Intel’s Skylake GPU – Analyzing the Media Capabilities
At IDF in San Francisco last week, Intel provided us with lots of insights into Skylake, the microarchitecture behind the 6th generation Core series processors. Skylake marks the introduction of the Gen9 Intel HD Graphics technology. In advance of our full Skylake architecture analysis (coming soon), I wanted to get a head start and explain the media side (including Quick Sync and the image processing pipeline) of Skylake in a separate piece.

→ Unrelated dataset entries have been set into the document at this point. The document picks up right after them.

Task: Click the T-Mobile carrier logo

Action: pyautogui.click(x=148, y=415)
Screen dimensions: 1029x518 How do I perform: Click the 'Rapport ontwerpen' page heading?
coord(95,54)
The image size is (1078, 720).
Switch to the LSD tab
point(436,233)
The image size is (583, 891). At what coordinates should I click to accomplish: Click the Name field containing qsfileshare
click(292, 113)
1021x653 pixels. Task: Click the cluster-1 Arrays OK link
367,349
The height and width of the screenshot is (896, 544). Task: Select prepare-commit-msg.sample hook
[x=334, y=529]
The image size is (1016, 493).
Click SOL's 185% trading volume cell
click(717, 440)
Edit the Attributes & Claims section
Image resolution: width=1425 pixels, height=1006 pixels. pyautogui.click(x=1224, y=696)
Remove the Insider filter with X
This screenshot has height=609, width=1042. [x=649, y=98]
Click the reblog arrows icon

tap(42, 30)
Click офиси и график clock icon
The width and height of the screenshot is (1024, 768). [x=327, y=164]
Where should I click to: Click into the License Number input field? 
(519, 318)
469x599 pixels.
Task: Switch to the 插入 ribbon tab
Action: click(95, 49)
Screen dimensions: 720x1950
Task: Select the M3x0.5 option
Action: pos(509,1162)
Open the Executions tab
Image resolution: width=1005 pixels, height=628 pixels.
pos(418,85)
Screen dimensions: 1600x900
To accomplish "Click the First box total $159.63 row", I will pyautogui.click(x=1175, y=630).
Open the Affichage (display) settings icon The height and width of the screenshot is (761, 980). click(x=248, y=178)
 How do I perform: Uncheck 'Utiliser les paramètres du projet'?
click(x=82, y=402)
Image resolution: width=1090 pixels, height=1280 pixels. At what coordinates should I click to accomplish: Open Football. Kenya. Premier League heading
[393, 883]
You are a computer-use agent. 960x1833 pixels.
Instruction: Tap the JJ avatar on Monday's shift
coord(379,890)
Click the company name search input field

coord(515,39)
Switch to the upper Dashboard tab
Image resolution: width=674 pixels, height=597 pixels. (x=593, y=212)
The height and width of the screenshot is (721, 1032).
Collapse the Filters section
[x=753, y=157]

Media Capabilities and Quick Sync in Intel HD Graphics – A Brief History
Quick Sync has evolved through the last five years, starting with limited hardware acceleration and usage of the programmable EU array in Sandy Bridge. The second generation engine in Ivy Bridge moved to a hybrid hardware / software solution with rate control, motion estimation and intra estimation as well as mode decision happening in the programmable EU array. Usage of the EU array enabled tuning of the algorithms. Motion compensation, intra prediction, forward quantization and entropy coding were done in hardware in the MFX (multi-format codec engine). Haswell added JPEG / MJPEG decode to the MFX, a dedicated VQE (video quality engine) for low power video processing and a faster media sampler.
Around the time Broadwell was introduced, we had the major transitions taking place in the video codec front – HEVC adoption was picking up, and VP8 / VP9 was also gaining support. In order to tackle these aspects and build on consumer feedback, Intel made major updates to the media block / Quick Sync engine late last year.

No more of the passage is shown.